Cette curieuse poésie, finalement peu connue, au titre inattendu, témoigne d’une inspiration panique qui le dispute sans cesse à l’érotisme.

Il y a même, parfois, confusion : « De cette rose d’églantine / Qui pleure sous la main câline », c’est aussi bien la rose elle-même que le sexe féminin. Par conséquent, les deux vers suivants (« Et qui rosit d’un peu de sang / Le blé complice de Saint-Jean »), qu’on pourrait lire initialement comme étant d’inspiration également panique, devient une allusion à la menstruation, toujours très présente chez Ferré. Quant au « blé complice », l’image est claire.

En opposition à une écriture faisant référence à des caractéristiques alors essentiellement urbaines (voiture) en même temps qu’à des comportements physiques (cheveux au vent), l’inspiration panique présente des allusions aux bains de mer (poitrines dures, fermes, Saint-Tropez) et au soleil qui met « du crêpe » (noir, donc : bronzage) sur la peau et, par extension, « dans le sang ».

Retour immédiat à l’érotisme : « De cette sève de cactus / Qui coule au pied du mont Vénus », parole évidemment très explicite. Les nuits d’été peuvent être prises pour des nuits d’amour (« De ces nuits qui n’ont pas de bout / Et qui vous pénètrent jusqu’où » – avec, de plus, une double acception du verbe pénétrer). On relève que le mont de Vénus devient mont Vénus, pour la métrique naturellement – il y aurait un pied de trop – mais aussi pour figurer un nom de montagne réelle au pied de laquelle on peut imaginer une rivière. L’ambivalence persiste.

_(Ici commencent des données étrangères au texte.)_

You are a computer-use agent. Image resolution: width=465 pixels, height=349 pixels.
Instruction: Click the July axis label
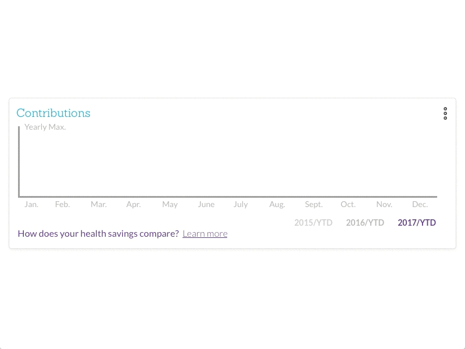tap(241, 204)
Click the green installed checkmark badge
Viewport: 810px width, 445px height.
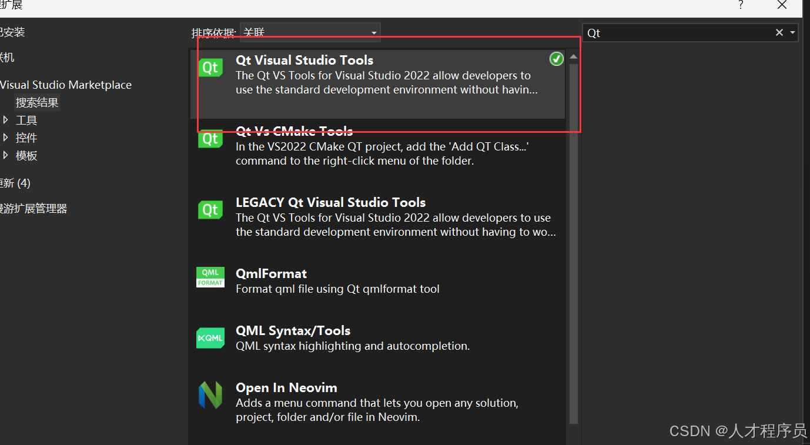[x=556, y=59]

De nouveau, alternance d’inspiration panique : « chagrin de chlorophylle », « loin des villes », « septembre paresseux ». Septembre, c’est le retour en ville après la plage. Conséquence logique : vient l’automne, mais l’érotisme n’est jamais loin puisque l’automne, par analogie, est « adolescent / Comme une fille de quinze ans / Se défeuillant jusques au bout / Pour faire une litière au  loup ». L’adolescence est supposée molle, lascive, comme est « paresseux » septembre, qui amène l’automne. Est-il utile de préciser que « Se défeuillant jusques au bout » évoque aussi bien les feuilles qui tombent que les vêtements qui chutent ?

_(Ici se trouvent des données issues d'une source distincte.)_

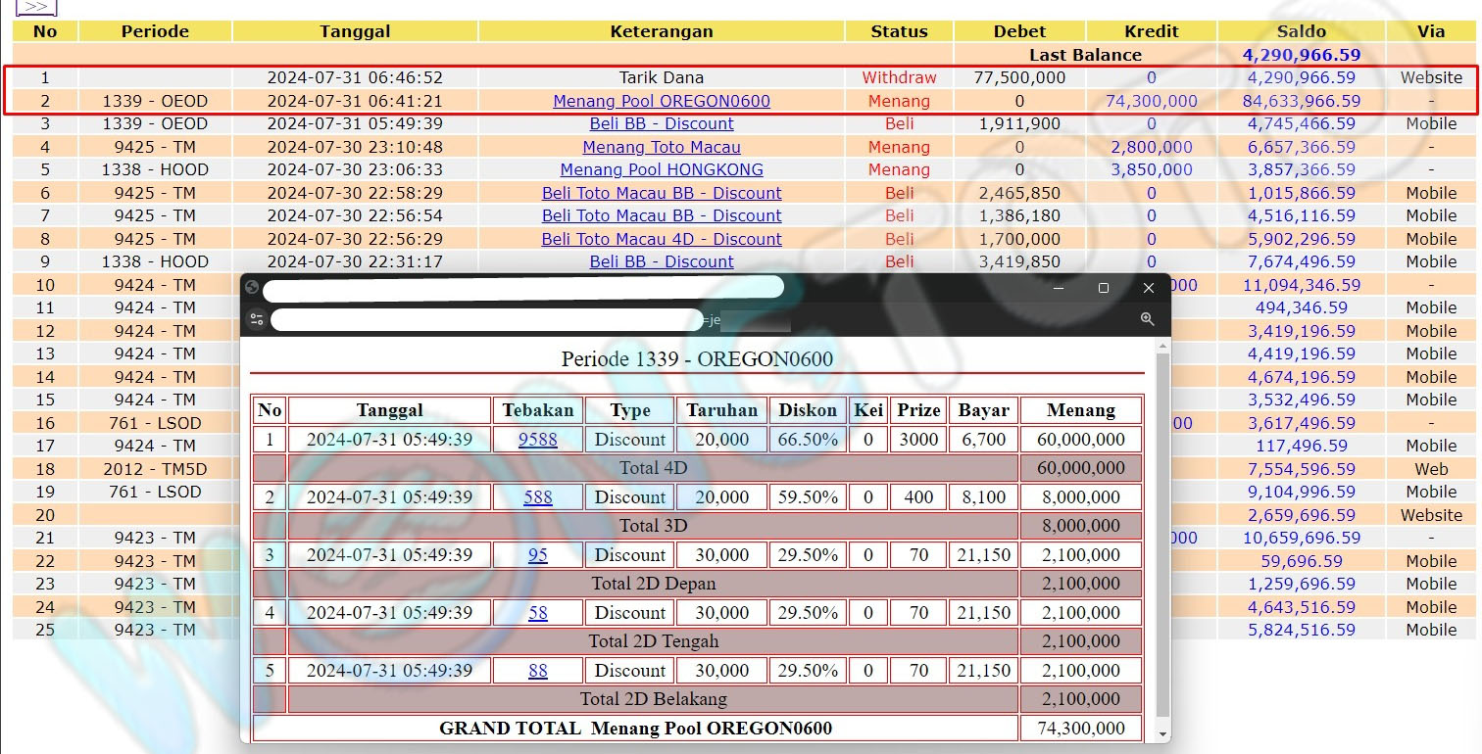This screenshot has width=1482, height=754.
Task: Open site settings icon beside popup address bar
Action: [x=256, y=319]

Confusion, ensuite, entre la nature et l’érotisme. On peut lire les vers « De ce galbe de la vallée / De ce mouvement des marées / De cette ligne d’horizon / Où ne rime plus la raison » aussi bien comme la description de paysages et d’éléments naturels que comme des métaphores érotiques. Le double schéma de lecture fonctionne alors parfaitement : galbe, vallée, mouvement, marées, ligne d’horizon et cette raison qui « ne rime plus » lorsque tout bascule, idée qui sera reprise dans L’Amour en 1956 : « Quand la raison n’a plus raison ».

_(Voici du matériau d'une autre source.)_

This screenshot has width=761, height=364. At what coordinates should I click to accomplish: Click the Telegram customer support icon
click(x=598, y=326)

Enfin, présence de la nature et, plus largement, de l’univers : « planètes bienheureuses », « jazz de nébuleuses » mais, comme toujours chez les poètes lyriques, la mort n’est pas loin. Gentille ou monstrueuse, elle habille d’un cercueil : « Enfin qui de sapin nous sape », avec une allitération en prime. Mais la nature (l’été) continue son chemin : imperturbable, elle « s’en tape ».

La présence de l’été comme une litanie plutôt qu’un refrain est aussi ambivalente. Il peut s’agir de la plénitude de l’été – la nature dans toute sa force, sa vigueur du mois d’août – comme de la période des vacances, la saison chaude supposée favoriser toutes les amours, surtout celles, physiques et sans lendemain. On note que « L’été s’en fout » est un vers de quatre pieds qui forme refrain entre des strophes d’octosyllabes. Cette division par deux du nombre de pieds brise chaque fois l’envolée de la strophe, ramenant le lecteur ou l’auditeur (le lecteur silencieux est auditeur dans sa tête) à l’à quoi bon de la nature qui se soucie peu de l’agitation des hommes.

J’espère n’avoir pas trop paraphrasé cette chanson que j’ai toujours beaucoup aimée et qui mérite je crois qu’on veuille bien en lire le texte.